Meta Platforms melangkah maju dengan rencana memangkas sekitar 10% dari tenaga kerja globalnya, berdampak pada hampir 8.000 karyawan dalam salah satu pemutusan kerja terbesar sektor teknologi sepanjang 2026. Restrukturisasi ini menjadi bagian dari strategi lebih luas CEO Mark Zuckerberg untuk mengorganisasi ulang perusahaan agar berpusat pada operasi berbasis kecerdasan buatan dan tim yang lebih kecil serta bergerak lebih cepat. Menurut dokumen internal yang ditinjau Reuters dan outlet media lain, Meta berencana memulai gelombang pemotongan kerja besar pertama pada 20 Mei, dengan pemberitahuan dikirim kepada karyawan yang terdampak secara bertahap di beberapa wilayah. Restrukturisasi mencakup penugasan ulang sekitar 7.000 karyawan ke peran baru yang berfokus pada AI serta penghapusan ribuan posisi manajerial, saat Meta berupaya meratakan hierarki organisasinya sambil menggeser alur kerja operasional ke sistem yang native AI dan infrastruktur otomatisasi.

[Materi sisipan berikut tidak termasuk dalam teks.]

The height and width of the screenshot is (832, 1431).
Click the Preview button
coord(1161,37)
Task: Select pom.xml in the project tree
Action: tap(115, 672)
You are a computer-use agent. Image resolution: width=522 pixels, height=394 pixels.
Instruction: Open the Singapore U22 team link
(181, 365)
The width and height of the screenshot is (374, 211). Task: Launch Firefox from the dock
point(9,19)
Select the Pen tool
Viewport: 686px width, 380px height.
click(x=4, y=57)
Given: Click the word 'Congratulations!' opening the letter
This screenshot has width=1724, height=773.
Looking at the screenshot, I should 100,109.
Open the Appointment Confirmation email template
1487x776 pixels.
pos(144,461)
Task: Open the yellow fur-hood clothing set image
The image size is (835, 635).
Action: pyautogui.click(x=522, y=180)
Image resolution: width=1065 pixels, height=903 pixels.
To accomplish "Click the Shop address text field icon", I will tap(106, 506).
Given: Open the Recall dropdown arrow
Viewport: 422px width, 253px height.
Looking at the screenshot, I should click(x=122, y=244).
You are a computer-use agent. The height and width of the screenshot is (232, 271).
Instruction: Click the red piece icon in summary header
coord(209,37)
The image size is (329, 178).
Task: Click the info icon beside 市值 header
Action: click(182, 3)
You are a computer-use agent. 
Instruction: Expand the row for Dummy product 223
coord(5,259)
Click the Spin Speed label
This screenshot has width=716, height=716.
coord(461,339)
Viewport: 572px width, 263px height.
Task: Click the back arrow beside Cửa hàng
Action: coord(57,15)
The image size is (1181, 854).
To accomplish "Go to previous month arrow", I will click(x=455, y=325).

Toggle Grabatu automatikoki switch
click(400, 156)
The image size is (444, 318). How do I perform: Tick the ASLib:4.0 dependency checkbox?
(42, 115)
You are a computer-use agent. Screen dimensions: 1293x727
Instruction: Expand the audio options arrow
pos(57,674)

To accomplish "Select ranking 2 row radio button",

## Detail Restrukturisasi dan Timeline
Karyawan di Amerika Utara diarahkan untuk bekerja jarak jauh selama periode peluncuran awal, saat perusahaan menyiapkan komunikasi keputusan penempatan staf secara internal. Chief People Officer Meta, Janelle Gale, menyatakan dalam komunikasi internal bahwa restrukturisasi ditujukan untuk menciptakan "pod yang lebih kecil dan bergerak lebih cepat" yang mampu beroperasi lebih efisien dalam lingkungan yang digerakkan AI. Perusahaan juga membatalkan sekitar 6.000 lowongan kerja yang masih terbuka sebagai bagian dari inisiatif pemangkasan biaya yang lebih luas.
## Investasi AI dan Penataan Ulang Strategis
Pemotongan tenaga kerja terjadi ketika Meta secara signifikan meningkatkan belanja untuk infrastruktur kecerdasan buatan dan kapasitas komputasi. Perusahaan baru-baru ini menaikkan proyeksi belanja modal 2026 menjadi antara $125 miliar dan $145 miliar, dengan porsi besar dialokasikan untuk pusat data AI, pengembangan model, serta sistem otomatisasi. Meta semakin memposisikan AI sebagai pilar utama strategi bisnis jangka panjangnya, terutama setelah persaingan dengan rival termasuk Microsoft, Google, dan OpenAI makin intens. Perusahaan juga memperluas inisiatif internal yang berfokus pada agen AI otonom, pengembangan perangkat lunak berbantuan AI, dan otomatisasi alur kerja.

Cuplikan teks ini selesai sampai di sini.